Multimodal Hierarchical Dirichlet Process-based Active Perception
Tadahiro Taniguchi, Toshiaki Takano, Ryo Yoshino

TL;DR
This paper introduces an active perception method using the multimodal hierarchical Dirichlet process (MHDP) for robots to efficiently recognize objects by selecting optimal actions based on information gain, improving speed and accuracy.
Contribution
It presents a novel MHDP-based active perception framework with an efficient Monte Carlo approximation for information gain and a theoretical justification for greedy algorithms in action selection.
Findings
The method enables robots to recognize objects faster and more accurately.
The information gain function is submodular, allowing effective greedy optimization.

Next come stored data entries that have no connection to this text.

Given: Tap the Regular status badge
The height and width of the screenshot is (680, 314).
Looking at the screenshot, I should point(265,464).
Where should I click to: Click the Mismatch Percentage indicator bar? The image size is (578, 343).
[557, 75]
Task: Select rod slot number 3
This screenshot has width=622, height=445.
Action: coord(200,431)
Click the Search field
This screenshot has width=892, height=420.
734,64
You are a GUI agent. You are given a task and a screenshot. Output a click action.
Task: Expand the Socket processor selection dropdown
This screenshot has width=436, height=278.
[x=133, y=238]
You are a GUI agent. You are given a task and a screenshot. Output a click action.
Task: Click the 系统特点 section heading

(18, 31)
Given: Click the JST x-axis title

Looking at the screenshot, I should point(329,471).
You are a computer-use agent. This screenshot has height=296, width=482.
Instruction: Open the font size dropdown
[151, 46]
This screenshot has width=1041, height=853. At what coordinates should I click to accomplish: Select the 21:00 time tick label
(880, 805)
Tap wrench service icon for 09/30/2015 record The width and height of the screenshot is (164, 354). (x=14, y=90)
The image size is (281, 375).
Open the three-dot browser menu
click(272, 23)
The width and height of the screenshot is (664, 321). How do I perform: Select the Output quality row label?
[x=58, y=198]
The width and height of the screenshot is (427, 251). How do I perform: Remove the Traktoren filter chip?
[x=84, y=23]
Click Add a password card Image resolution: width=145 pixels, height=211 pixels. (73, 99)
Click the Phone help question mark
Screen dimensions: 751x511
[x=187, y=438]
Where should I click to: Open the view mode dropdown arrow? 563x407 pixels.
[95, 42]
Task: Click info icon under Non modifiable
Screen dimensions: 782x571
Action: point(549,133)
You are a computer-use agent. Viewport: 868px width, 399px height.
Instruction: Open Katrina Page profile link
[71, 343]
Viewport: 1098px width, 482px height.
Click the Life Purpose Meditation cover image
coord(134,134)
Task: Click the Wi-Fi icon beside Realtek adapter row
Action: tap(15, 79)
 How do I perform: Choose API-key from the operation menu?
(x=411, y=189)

Experimental results validate the theoretical advantages of the proposed approach.
Abstract
In this paper, we propose an active perception method for recognizing object categories based on the multimodal hierarchical Dirichlet process (MHDP). The MHDP enables a robot to form object categories using multimodal information, e.g., visual, auditory, and haptic information, which can be observed by performing actions on an object. However, performing many actions on a target object requires a long time. In a real-time scenario, i.e., when the time is limited, the robot has to determine the set of actions that is most effective for recognizing a target object. We propose an MHDP-based active perception method that uses the information gain (IG) maximization criterion and lazy greedy algorithm. We show that the IG maximization criterion is optimal in the sense that the criterion is equivalent to a minimization of the expected Kullback--Leibler divergence between a final recognition…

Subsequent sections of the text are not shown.